Von nun an blieb die Schwangere aus eigenem Entschluss nur noch unter meiner Obhut und wir warteten auf die Geburtswehen. Die Klinikärzte erwarteten derweil mit Spannung die Frau „mit dem kleinen Kindskopf". In der 41. Schwangerschaftswoche setzten dann endlich die Wehen ein. Anfangs betreute ich die Frau zu Hause, später gingen wir gemeinsam in die Klinik. Der diensthabende Gynäkologe begrüßte uns und bat uns, ihn und den Kinderarzt rechtzeitig zur Geburt zu rufen. Ich hatte immer noch ein gutes Gefühl. Die Gebärende freute sich, dass sie eigene Wehen bekam. Sie war viel in Bewegung, aber auch in innerer Anspannung.

Die Frau hat schließlich spontan ein gesundes stattliches Baby mit einem Kopfumfang von 36 Zentimetern geboren. Sie ließ ihren Tränen freien Lauf und ähnlich erging es auch dem Vater – die Last der Ungewissheit fiel von beiden ab. Der Kinderarzt untersuchte das Baby und diagnostizierte ein gesundes Neugeborenes.

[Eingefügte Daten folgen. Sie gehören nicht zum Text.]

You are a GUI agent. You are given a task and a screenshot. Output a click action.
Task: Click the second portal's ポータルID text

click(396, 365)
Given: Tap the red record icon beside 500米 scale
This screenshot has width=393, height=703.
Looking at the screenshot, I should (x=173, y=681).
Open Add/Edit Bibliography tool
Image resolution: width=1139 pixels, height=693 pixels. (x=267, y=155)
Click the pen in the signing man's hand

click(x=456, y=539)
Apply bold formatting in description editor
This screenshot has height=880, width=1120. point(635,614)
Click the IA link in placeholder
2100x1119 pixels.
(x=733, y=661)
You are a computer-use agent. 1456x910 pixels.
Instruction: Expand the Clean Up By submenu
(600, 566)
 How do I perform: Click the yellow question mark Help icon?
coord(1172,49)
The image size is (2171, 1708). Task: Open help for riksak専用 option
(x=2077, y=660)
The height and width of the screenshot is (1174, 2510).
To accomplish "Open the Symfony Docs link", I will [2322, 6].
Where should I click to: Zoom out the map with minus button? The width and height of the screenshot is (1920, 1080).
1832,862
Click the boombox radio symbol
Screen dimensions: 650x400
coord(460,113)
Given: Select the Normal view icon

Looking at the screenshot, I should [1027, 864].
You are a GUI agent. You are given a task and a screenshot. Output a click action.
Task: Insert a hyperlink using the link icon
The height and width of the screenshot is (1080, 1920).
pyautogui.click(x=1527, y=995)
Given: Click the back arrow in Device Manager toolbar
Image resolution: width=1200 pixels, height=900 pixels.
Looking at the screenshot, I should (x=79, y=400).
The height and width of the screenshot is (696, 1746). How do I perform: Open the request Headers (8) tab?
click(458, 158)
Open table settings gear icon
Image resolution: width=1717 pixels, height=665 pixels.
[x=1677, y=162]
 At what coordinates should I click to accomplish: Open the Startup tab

Ich kann nicht erklären, woher ich diese positiven Instinkte hatte. Aber eines ist sicher: Wir müssen den Frauen gut zuhören, den Bauch anfassen, das Baby ertasten, stets genau beobachten, unser Bauchgefühl zulassen – und den Frauen Mut machen!

 

Blick zurück und nach vorn

 

Eigentlich wollte ich meine Hebammenlaufbahn langsam ausklingen lassen. Das fällt mir allerdings schwer, denn ich bin immer wieder neu beflügelt und dankbar dafür, wenn ich mit meiner Arbeit die Frauen stärken kann. Es ist wunderbar, mit ihnen den Weg durch die Geburt zu gehen, sie zu ermutigen, dass sie in Bewegung bleiben und möglichst spontan gebären.

In meiner Arbeit haben sich einige Aspekte als besonders wichtig erwiesen: eine gute Beziehung zur Frau aufzubauen und wertfrei auf ihre individuellen Wünsche und Bedürfnisse einzugehen. Meine Intuition und eine intensive Beobachtung der Frau, ihrer Emotionen, ihres Verhaltens und die Gespräche mit ihr geben mir wichtige Informationen über Mutter und Kind. So kann ich sie in ihrem Tun bestärken, in ihrem Vertrauen in ihren Körper und ihre Intuition, und in ihrer Hoffnung auf ein gesundes Kind und eine gute Geburt.